Assignment: Show each line of the data below in which "tweet" occurs.

::::::::

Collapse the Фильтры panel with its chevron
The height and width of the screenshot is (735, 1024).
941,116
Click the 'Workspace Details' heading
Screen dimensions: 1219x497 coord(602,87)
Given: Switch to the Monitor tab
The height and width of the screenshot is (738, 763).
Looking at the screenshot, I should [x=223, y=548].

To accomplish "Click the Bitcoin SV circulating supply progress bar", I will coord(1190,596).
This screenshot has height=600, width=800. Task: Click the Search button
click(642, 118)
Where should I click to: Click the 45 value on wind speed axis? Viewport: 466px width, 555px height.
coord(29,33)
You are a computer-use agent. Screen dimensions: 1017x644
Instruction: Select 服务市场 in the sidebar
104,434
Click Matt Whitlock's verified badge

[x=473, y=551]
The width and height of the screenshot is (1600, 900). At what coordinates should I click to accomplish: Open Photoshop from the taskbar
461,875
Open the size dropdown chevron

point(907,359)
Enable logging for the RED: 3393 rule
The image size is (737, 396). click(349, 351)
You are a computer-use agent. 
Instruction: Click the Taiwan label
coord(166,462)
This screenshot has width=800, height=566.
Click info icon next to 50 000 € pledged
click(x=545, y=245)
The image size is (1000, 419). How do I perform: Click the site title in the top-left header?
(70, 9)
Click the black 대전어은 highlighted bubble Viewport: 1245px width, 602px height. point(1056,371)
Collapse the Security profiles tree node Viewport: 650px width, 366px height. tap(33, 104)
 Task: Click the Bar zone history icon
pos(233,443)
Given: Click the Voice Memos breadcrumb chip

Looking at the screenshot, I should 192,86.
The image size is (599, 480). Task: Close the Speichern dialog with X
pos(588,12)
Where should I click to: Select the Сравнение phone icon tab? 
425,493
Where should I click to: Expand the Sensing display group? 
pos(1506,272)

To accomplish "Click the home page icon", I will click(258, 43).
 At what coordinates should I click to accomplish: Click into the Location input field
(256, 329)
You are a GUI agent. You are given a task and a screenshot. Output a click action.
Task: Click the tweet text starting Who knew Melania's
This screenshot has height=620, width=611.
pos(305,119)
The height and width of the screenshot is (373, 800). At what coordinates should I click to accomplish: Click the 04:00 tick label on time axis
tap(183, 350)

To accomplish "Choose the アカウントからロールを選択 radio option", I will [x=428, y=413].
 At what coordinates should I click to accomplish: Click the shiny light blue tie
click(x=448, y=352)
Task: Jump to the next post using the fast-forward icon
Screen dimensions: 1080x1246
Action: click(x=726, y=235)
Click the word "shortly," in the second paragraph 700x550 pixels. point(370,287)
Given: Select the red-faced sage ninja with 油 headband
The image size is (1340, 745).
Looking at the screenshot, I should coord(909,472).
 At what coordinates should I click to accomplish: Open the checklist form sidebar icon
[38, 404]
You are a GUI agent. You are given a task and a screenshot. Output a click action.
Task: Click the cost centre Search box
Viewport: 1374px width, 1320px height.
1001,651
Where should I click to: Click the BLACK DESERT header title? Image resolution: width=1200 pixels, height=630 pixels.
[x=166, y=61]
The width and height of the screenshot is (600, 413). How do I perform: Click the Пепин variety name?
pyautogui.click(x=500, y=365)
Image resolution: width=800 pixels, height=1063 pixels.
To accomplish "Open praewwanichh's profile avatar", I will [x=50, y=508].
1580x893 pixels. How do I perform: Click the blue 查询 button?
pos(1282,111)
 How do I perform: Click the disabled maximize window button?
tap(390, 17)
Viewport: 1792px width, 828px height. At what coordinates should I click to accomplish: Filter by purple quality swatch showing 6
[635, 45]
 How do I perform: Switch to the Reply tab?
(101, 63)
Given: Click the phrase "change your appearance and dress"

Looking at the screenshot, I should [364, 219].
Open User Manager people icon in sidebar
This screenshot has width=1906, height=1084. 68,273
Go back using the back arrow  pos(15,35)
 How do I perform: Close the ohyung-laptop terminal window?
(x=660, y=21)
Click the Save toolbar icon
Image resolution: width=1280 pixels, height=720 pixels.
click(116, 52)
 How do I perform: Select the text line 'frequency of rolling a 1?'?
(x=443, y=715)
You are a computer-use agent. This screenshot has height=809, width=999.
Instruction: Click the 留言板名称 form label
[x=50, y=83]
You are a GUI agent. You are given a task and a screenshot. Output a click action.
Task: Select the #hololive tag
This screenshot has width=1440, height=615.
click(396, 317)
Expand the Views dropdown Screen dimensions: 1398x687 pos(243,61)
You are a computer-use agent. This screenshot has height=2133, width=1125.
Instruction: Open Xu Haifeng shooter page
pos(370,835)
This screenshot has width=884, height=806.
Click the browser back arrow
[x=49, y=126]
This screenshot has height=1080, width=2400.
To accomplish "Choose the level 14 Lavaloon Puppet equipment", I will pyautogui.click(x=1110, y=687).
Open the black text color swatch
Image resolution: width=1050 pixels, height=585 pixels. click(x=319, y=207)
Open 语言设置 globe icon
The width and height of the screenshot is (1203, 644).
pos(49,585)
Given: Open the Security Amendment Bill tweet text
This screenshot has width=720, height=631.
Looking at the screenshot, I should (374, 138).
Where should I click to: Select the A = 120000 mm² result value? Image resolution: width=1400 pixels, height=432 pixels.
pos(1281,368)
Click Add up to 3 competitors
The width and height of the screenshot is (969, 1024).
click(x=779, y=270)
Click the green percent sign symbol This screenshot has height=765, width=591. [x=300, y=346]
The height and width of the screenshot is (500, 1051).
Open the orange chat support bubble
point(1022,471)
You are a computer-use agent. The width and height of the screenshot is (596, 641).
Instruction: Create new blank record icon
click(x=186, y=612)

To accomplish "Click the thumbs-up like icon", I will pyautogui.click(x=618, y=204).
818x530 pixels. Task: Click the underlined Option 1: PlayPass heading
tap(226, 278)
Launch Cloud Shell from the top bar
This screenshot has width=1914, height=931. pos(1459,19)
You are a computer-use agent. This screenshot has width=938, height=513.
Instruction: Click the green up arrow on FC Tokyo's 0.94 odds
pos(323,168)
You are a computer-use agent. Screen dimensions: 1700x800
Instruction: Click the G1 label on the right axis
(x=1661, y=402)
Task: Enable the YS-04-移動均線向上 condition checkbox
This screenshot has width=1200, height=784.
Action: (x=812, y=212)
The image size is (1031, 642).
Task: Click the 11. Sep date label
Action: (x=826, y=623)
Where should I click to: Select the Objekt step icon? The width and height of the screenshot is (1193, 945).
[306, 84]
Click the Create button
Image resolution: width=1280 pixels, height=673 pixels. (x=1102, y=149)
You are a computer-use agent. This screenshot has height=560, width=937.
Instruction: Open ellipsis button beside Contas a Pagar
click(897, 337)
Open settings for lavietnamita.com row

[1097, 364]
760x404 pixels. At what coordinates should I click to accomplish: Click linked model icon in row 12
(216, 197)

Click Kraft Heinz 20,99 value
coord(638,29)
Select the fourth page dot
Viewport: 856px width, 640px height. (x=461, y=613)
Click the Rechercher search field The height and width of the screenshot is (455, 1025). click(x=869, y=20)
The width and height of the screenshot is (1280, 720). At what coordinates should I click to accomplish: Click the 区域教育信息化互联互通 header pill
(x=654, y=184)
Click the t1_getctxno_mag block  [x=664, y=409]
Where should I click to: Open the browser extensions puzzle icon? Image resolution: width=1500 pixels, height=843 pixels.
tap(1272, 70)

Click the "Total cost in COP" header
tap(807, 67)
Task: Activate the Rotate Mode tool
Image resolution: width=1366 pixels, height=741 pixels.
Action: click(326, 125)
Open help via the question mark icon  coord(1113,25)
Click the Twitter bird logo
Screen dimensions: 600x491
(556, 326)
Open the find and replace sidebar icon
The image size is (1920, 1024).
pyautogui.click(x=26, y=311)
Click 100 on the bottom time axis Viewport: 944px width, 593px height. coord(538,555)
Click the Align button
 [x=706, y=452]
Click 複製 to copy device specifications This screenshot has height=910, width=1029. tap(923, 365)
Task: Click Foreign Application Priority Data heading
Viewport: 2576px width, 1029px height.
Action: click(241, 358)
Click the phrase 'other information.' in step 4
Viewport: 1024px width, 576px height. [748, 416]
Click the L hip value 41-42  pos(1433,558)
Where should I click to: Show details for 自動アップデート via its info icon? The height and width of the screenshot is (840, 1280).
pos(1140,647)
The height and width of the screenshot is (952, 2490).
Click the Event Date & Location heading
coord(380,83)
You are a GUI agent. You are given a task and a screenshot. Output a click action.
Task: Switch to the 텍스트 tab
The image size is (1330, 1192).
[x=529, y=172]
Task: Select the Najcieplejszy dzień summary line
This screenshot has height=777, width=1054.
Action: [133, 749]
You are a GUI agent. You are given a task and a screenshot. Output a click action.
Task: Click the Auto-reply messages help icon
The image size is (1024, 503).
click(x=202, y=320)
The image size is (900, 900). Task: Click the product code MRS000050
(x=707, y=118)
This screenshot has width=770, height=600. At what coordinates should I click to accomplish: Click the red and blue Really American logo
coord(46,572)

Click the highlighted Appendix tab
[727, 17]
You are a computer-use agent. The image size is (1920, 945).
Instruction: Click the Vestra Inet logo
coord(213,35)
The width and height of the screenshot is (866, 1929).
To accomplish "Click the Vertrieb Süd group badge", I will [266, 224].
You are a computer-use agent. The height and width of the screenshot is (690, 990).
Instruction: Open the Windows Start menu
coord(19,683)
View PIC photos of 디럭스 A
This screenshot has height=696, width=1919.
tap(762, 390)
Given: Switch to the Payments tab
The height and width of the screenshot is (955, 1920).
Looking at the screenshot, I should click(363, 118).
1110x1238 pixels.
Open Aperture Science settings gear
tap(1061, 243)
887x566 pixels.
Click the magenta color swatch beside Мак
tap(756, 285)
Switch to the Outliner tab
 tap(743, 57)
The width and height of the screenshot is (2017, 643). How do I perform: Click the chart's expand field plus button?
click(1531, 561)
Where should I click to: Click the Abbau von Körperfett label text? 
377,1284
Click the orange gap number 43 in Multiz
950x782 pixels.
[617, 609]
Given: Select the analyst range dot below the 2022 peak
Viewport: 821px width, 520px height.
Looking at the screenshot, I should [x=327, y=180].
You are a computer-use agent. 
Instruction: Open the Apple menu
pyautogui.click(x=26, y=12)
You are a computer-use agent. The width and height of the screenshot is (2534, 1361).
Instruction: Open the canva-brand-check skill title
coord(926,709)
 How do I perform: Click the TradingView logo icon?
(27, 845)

::::::::

Result of the task:
Task: Click the tweet text starting Who knew Melania's
Given: Open the Security Amendment Bill tweet text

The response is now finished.